14 gennaio 2012

Wrapped Reichstag (Christo Javašev e Jeanne-Claude Denat de Guillebon, 1971-1995)

La visione (purtroppo solo tramite filmati e foto) di quest’opera mortale scaturita dal pensiero, creata dall’idea, sviluppata nell’assenza dell’oggetto e nella presenza reiterata del ricordo, opera fantasma, sia nell’aspetto che nell’evanescenza di un attimo (il Reichstag rimase “impacchettato” per soli 14 giorni), mi disturba, mi infastidisce, mi informa del rapporto tra un Multiverso infinito e il mio corpo, provocandomi una sensazione di spostamento tangibile rispetto allo spazio fisico limitrofo (quello che riesco a percepire al momento), ossia vertigini.
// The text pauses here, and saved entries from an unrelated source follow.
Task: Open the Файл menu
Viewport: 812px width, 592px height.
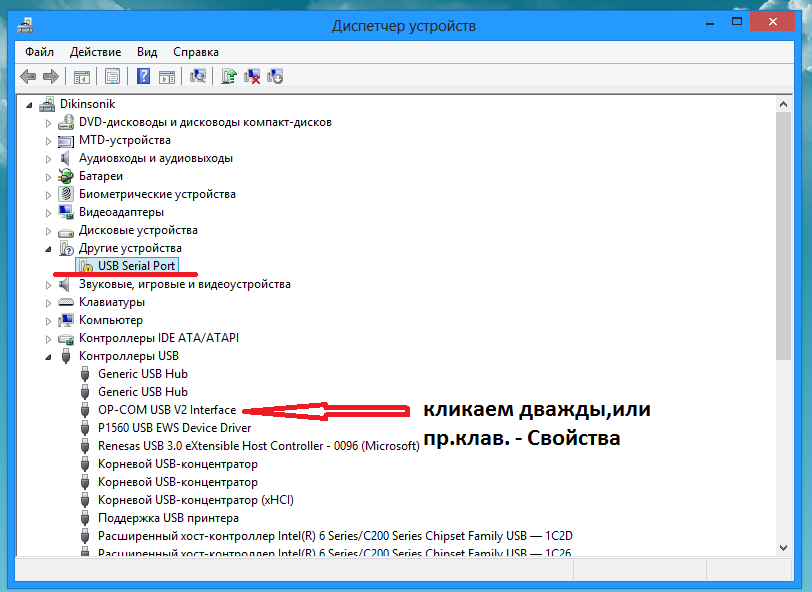Action: point(40,51)
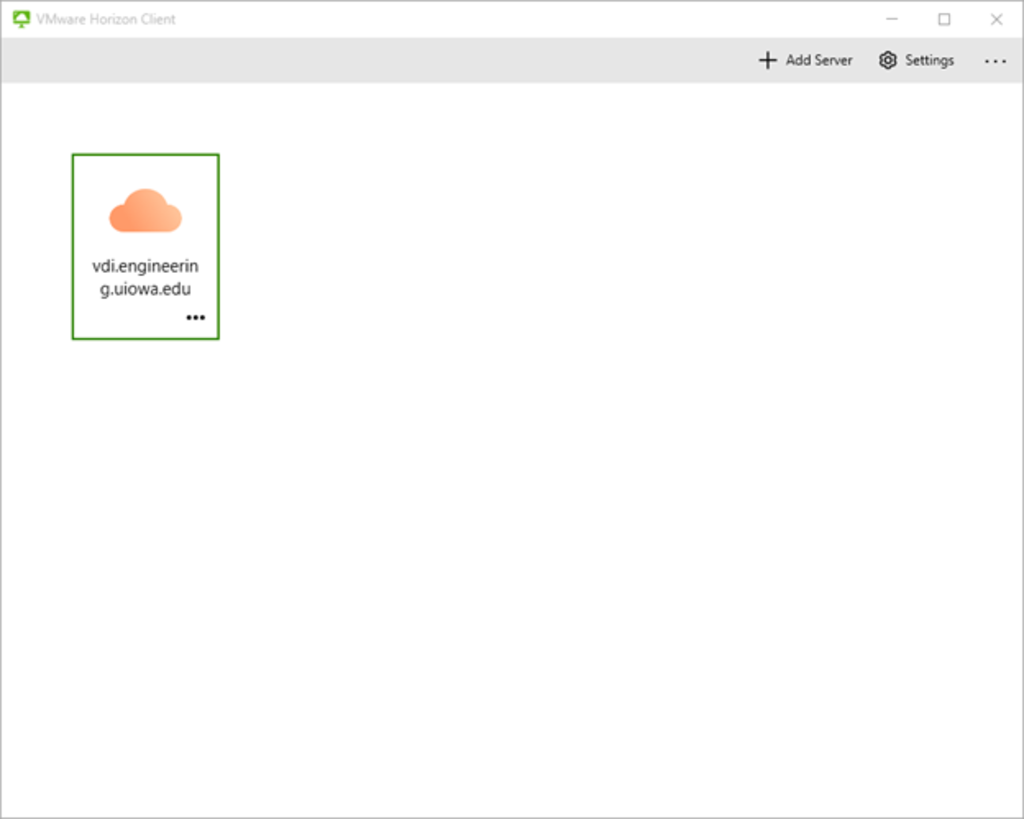
Task: Open the ellipsis options on the server tile
Action: tap(195, 317)
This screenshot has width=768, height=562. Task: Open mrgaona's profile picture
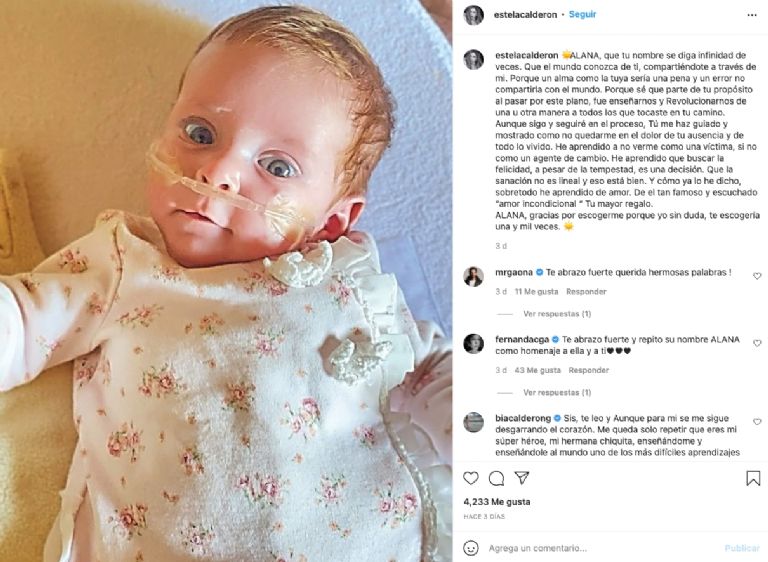pos(474,277)
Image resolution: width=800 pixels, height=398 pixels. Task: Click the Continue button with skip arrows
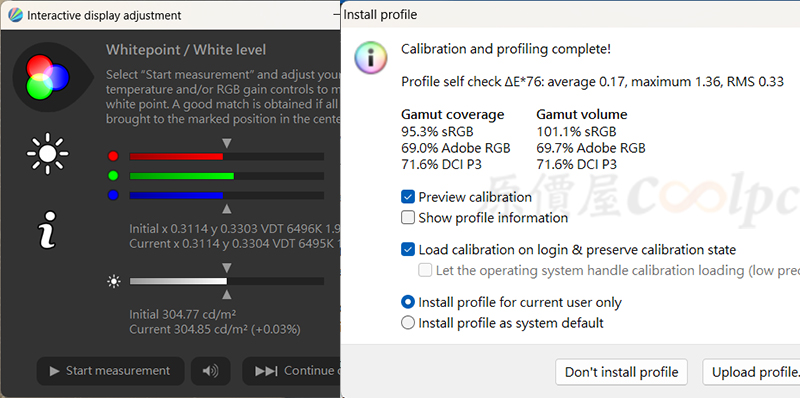click(x=291, y=371)
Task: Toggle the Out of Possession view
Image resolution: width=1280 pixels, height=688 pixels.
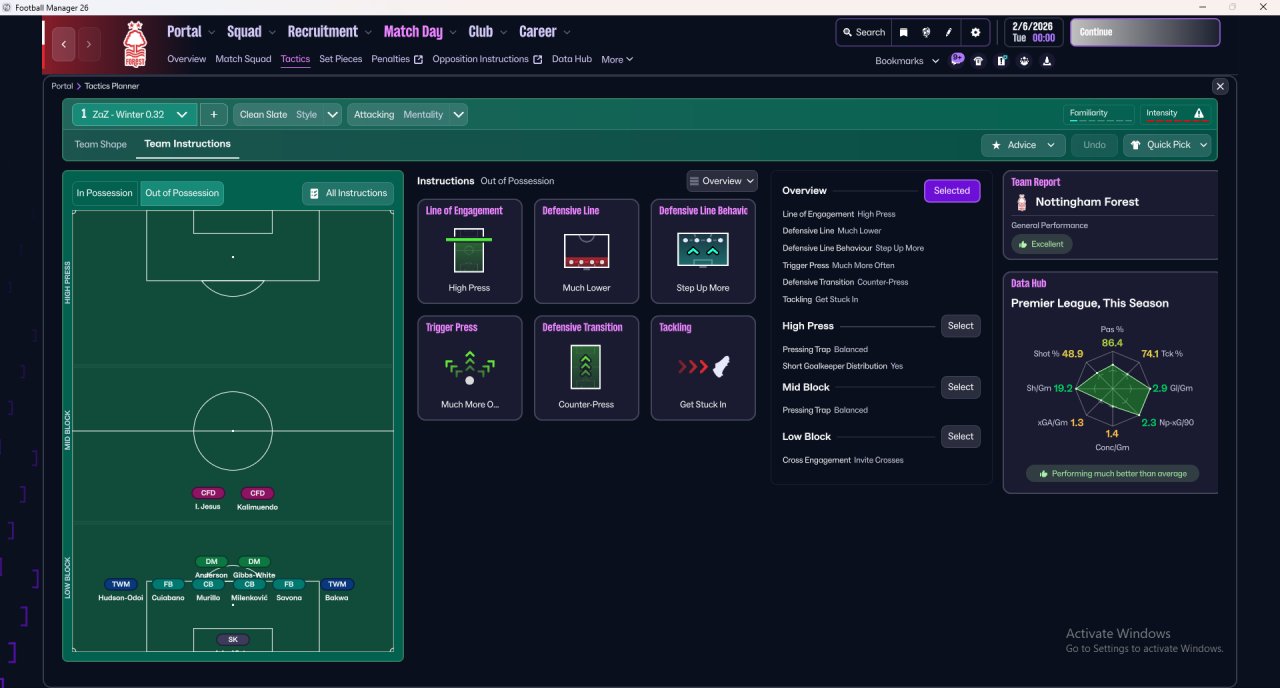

È questo il senso ultimo e profondo dell’arte: spostare la mia mente rispetto al mio corpo, “straniandomi” dal portale spazio-temporale che mi circonda, trascinandomi in un’anticatarsi, non quindi in un guscio estetico di purificazione in cui si staglia la consapevolezza di provare emozioni legate alla fiction, ma dentro un disturbo, un’insofferenza che mi distacca, mi divide dal continuum spazio-temporale, separandomi dal mondo, per un attimo, e proiettandomi nell’idea stessa di un progetto. Dov’è il prodotto finale, il manufatto? Il Reichstag impacchettato non è un monumento (qual è il Reichstag stesso) né un oggetto (nulla rimarrà se non alcune foto dell’evento), ma il realizzarsi evanescente di un’idea, una struttura dell’anima che incide sulla visione e sulla mente di un pubblico. L’evento è temporaneo. I wrapped sono destinati a svanire, come i pacchetti che ospitano un regalo, carta colorata, dorata o argentata chiusa da un nastro e decorata da un fiocco che simboleggia un evento, come se il pacco stesso affermasse il dovere di scomparire dopo aver svolto il proprio compito di presentare il cadeau. Il Wrapped al contrario mostra se stesso. Sappiamo che sotto c’è il Reichstag, ma adesso il paesaggio cambia. La Land Art nutre altre prospettive, fa scivolare cautamente l’idea sul volto dei vedenti trasformandoli in voyeur, è un sogno che si realizza, che trascina nel fantasma di un’altra realtà. La piazza, le strade limitrofe, il tessuto urbano, il monumento, lasciano il posto ad altre prospettive: spazi che si scollano e ci trascinano in una separazione: sappiamo di essere dove siamo ma sappiamo anche che mentre il nostro corpo si trova magari in Scheidemannstraße
Indicazioni stradali, ,
, la mente percorre altri luoghi, altri sfondi. Il Wrapped Reichstag può sembrare un’immagine metafisica, forse disturbante con i drappeggi flessuosi del polipropilene e dell’alluminio che ricordano l’abito da sera di una dama d’altri tempi alla prima di un’opera; può provocare un senso di fastidio perché è come vedere un mondo trasformarsi in un attimo, come osservare l’essenza, l’eleganza dell’arte emergere dal suo stesso manufatto: un’ombra, un’impronta delebile che sarà cancellata dalla “nuova onda”  in arrivo. Non è un vessillo, un’icona del mondo in cui il Nulla fagocita spazi e cultura, i non-luoghi (aeroporti, centri commerciali, autostrade, ecc.) invadono la vecchia cultura dei luoghi (campagna, paese, bosco), ma è come essere al cinema, nell’evanescenza di immagini proiettate su una tela  in cui l’Altro è mortale, nel senso che l’happening avrà vita breve e poi ci desteremo ritornando nello spazio ordinario aggredito dal Nulla. Ma l’impronta delebile ha ormai formato il ricordo, l’artista non crea plasma scolpisce produce oggetti, ma forgia idee, quelle stesse idee che devo afferrare (anche se per un attimo), assorbire, intravedere tra una sequenza e l’altra per ricomporre, produrre, creare il mio personale film, vivere la mia personale emozione per affermare un differente tipo di catarsi che si realizza nel flusso interminabile di progettazione e realizzazione, costruzione e decostruzione, senso del labile e del tempo che sopravvive in me.